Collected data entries
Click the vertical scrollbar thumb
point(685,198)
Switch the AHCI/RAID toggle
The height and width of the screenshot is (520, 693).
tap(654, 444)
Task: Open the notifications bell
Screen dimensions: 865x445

==

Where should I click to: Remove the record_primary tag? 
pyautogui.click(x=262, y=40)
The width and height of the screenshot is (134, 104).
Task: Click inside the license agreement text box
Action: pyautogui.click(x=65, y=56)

### Aim of the exercise
Both end lines included, restate word for word the lines above from the line with "Task: Open the notifications bell" to the line with "Screen dimensions: 865x445", and nothing else.

### Task answer
Task: Open the notifications bell
Screen dimensions: 865x445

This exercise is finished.